[Stored items from a collection]
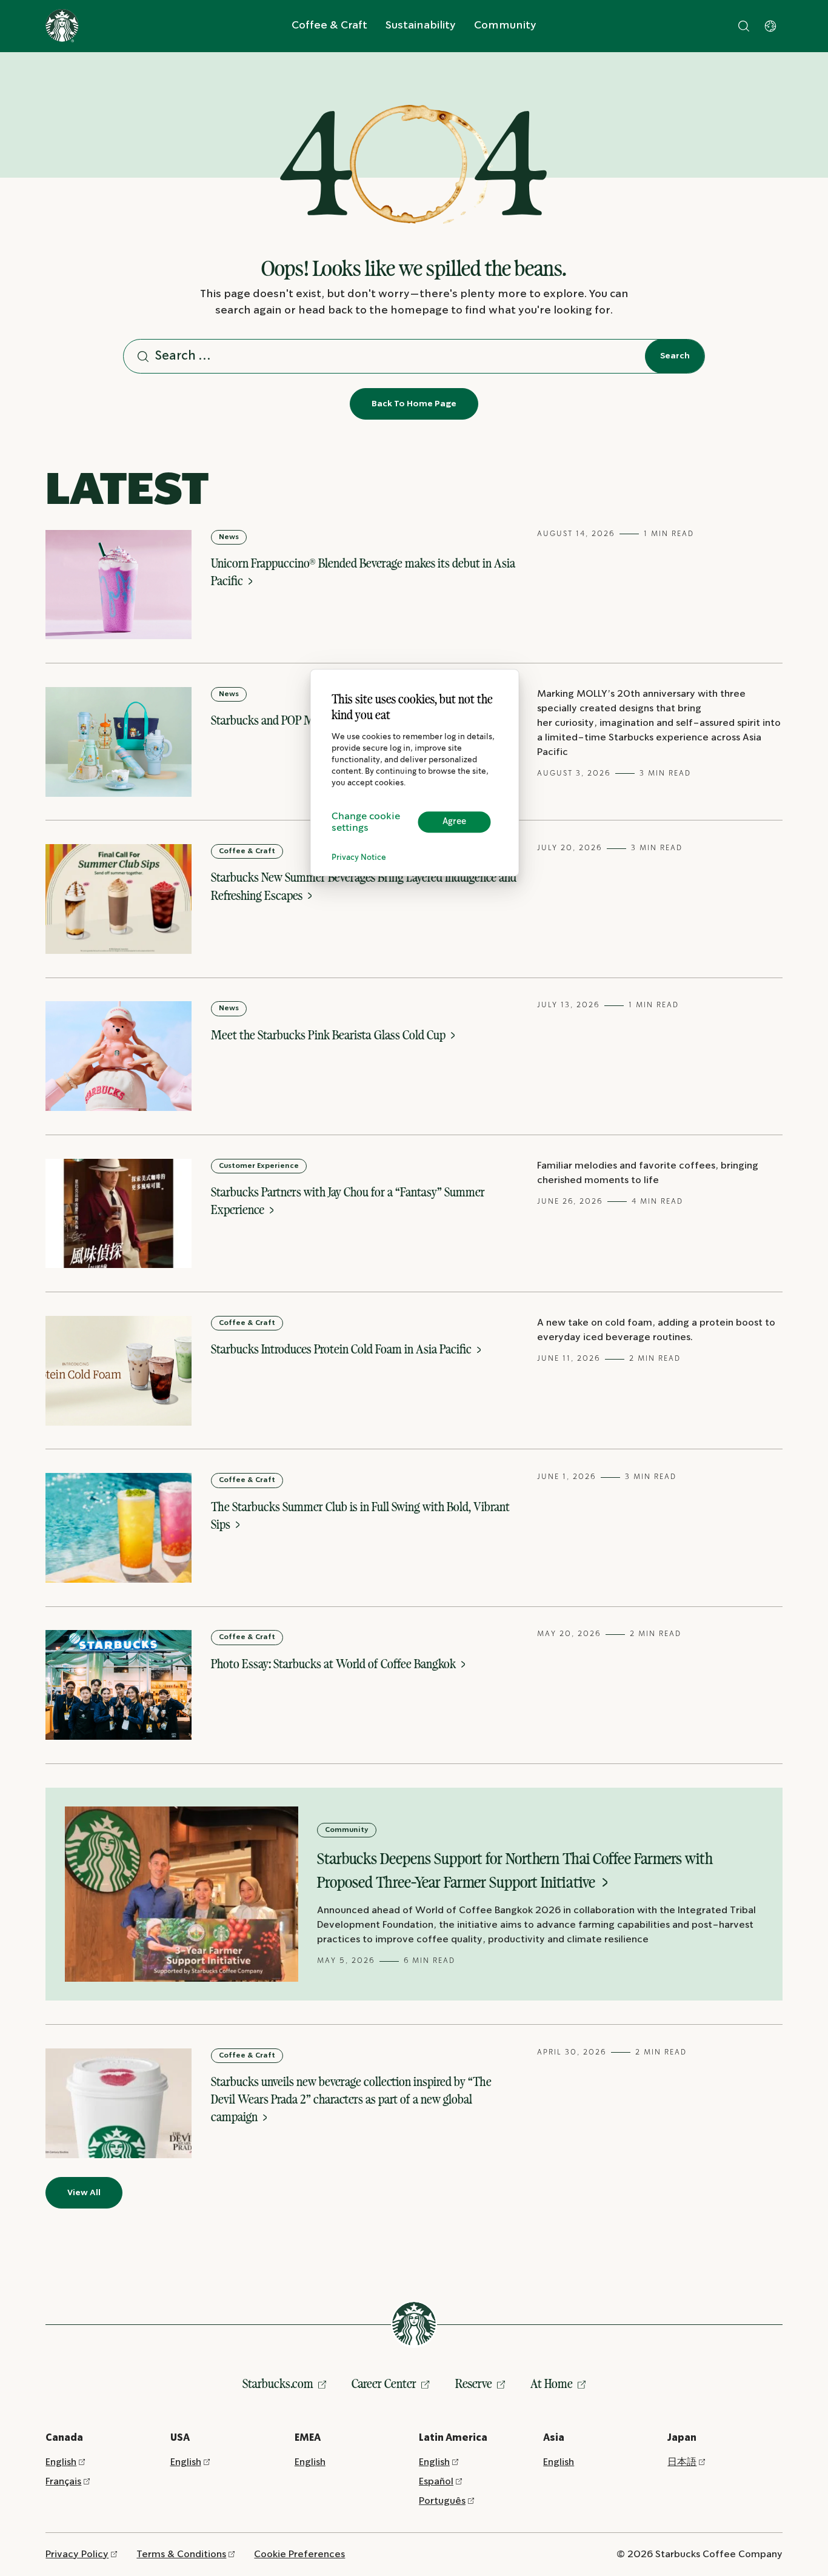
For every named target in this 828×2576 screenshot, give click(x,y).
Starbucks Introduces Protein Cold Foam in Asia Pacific (342, 1349)
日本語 (681, 2462)
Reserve (473, 2383)
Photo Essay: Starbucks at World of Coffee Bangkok (334, 1663)
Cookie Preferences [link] (299, 2554)
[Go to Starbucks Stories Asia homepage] (62, 25)
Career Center (384, 2383)
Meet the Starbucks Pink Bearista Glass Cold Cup (329, 1034)
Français (63, 2481)
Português (442, 2501)
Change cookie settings (366, 822)
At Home (551, 2383)
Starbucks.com (277, 2383)
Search (675, 356)
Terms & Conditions (181, 2554)
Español (436, 2481)
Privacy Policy (77, 2554)
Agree (454, 821)
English (60, 2462)
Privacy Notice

- What you will do: Across all the lines of the data, count those that include the word "Asia" and reply with that number only.

- Your response: 2